Even the most well-intentioned privileged user poses a risk. Take simple phishing as an example. If a system admin or network engineer with elevated access clicks a malicious link, it’s far more likely to do organization-wide damage than someone else who does not have that level of access and clicks the same link. Read on to discover how to mitigate these particular vulnerabilities.

Resources

Manage Privileged Users - Principles & Risks | Salesforce Trailhead (2024)
Top Articles
Enhanced Due Diligence Checklist | EDD Checklist 2024
High Tide Inc. (HITI) Stock Major Holders - Yahoo Finance
Dannys U Pull - Self-Service Automotive Recycling
Moon Stone Pokemon Heart Gold
Cottonwood Vet Ottawa Ks
Tesla Supercharger La Crosse Photos
Evil Dead Rise Showtimes Near Massena Movieplex
CKS is only available in the UK | NICE
Craigslist - Pets for Sale or Adoption in Zeeland, MI
Music Archives | Hotel Grand Bach - Hotel GrandBach
Fcs Teamehub
Xm Tennis Channel
Persona 4 Golden Taotie Fusion Calculator
David Turner Evangelist Net Worth
Pekin Soccer Tournament
Mission Impossible 7 Showtimes Near Marcus Parkwood Cinema
Band Of Loyalty 5E
Daylight Matt And Kim Lyrics
Costco Great Oaks Gas Price
Decosmo Industrial Auctions
Busted Campbell County
SuperPay.Me Review 2023 | Legitimate and user-friendly
Sussyclassroom
Gazette Obituary Colorado Springs
12 Facts About John J. McCloy: The 20th Century’s Most Powerful American?
Prot Pally Wrath Pre Patch
Wiseloan Login
Kirk Franklin Mother Debra Jones Age
8002905511
Craftybase Coupon
Kqelwaob
Craigslist Sf Garage Sales
M3Gan Showtimes Near Cinemark North Hills And Xd
Lichen - 1.17.0 - Gemsbok!
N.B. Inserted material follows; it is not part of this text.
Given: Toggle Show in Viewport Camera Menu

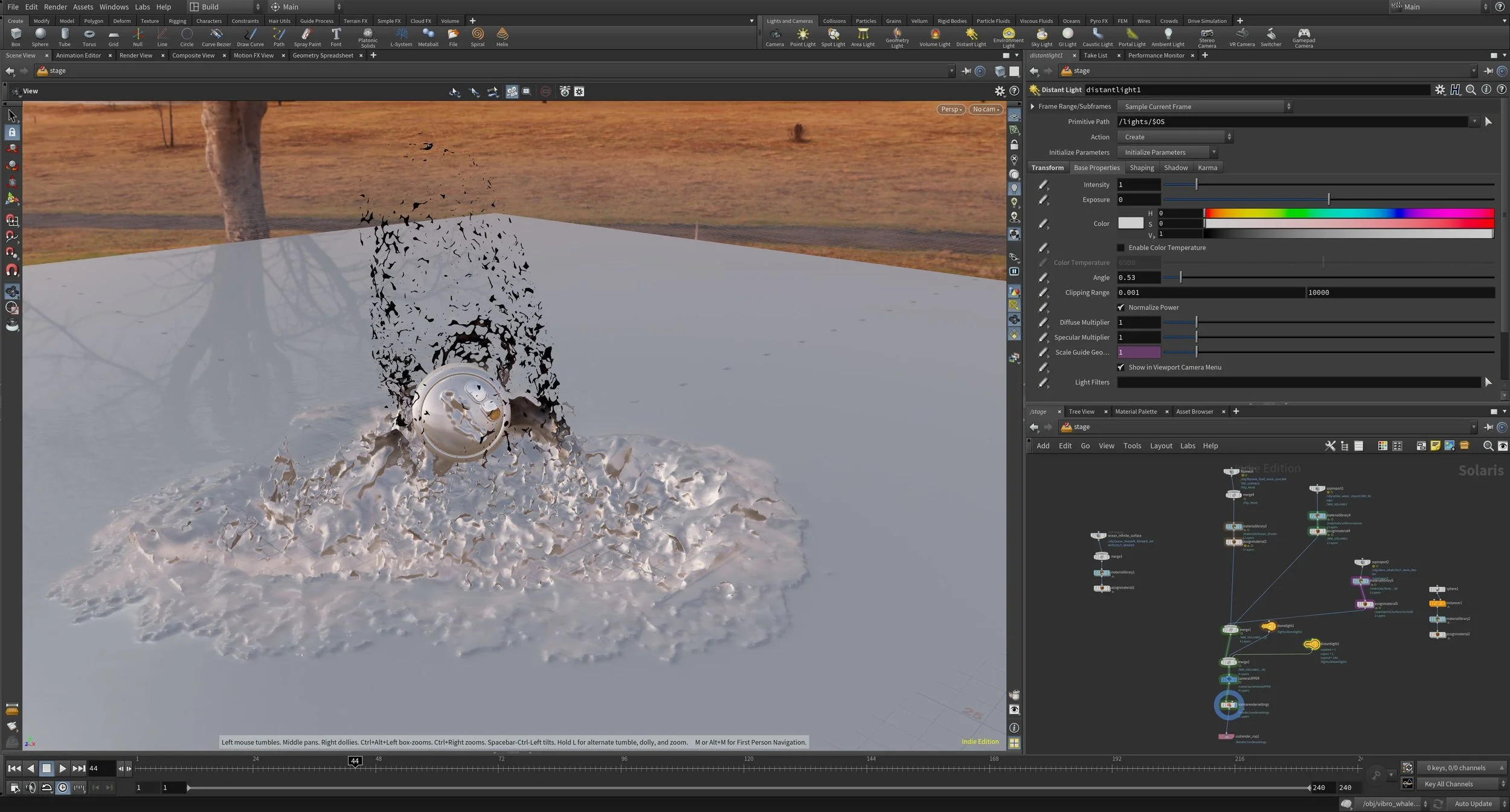Looking at the screenshot, I should pos(1121,367).
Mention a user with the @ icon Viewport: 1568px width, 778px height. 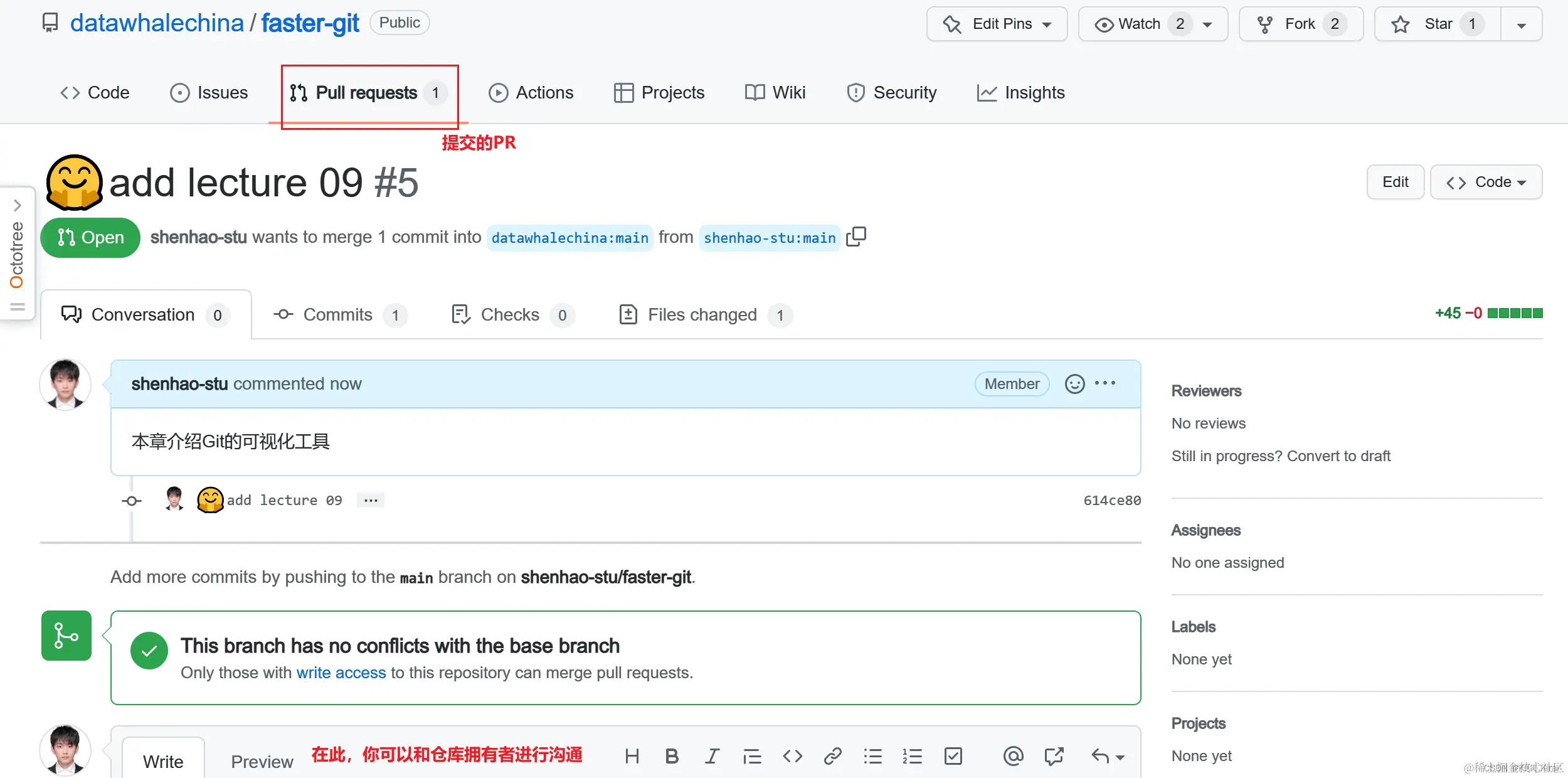pos(1013,756)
Antler Windchimes! Shoji Screens!
The Mad Merchant Wow
About Us | SEIL
Ket2 Schedule
Case Funeral Home Obituaries
Stanford Medicine scientists pinpoint COVID-19 virus’s entry and exit ports inside our noses
Cherry Spa Madison
Daily Times-Advocate from Escondido, California
Gvod 6014
Gym Assistant Manager Salary
Centimeters to Feet conversion: cm to ft calculator
Reilly Auto Parts Store Hours
Anonib New
Poster & 1600 Autocollants créatifs | Activité facile et ludique | Poppik Stickers
Aaca Not Mine
Bumgarner Funeral Home Troy Nc Obituaries
Latest Posts
Here's how personal loans can impact your credit
An Introduction to the BRRRR Strategy
Article information

Author: Msgr. Refugio Daniel

Last Updated:

Views: 6033

Rating: 4.3 / 5 (74 voted)

Reviews: 81% of readers found this page helpful

Author information

Name: Msgr. Refugio Daniel

Birthday: 1999-09-15

Address: 8416 Beatty Center, Derekfort, VA 72092-0500

Phone: +6838967160603

Job: Mining Executive

Hobby: Woodworking, Knitting, Fishing, Coffee roasting, Kayaking, Horseback riding, Kite flying

Introduction: My name is Msgr. Refugio Daniel, I am a fine, precious, encouraging, calm, glamorous, vivacious, friendly person who loves writing and wants to share my knowledge and understanding with you.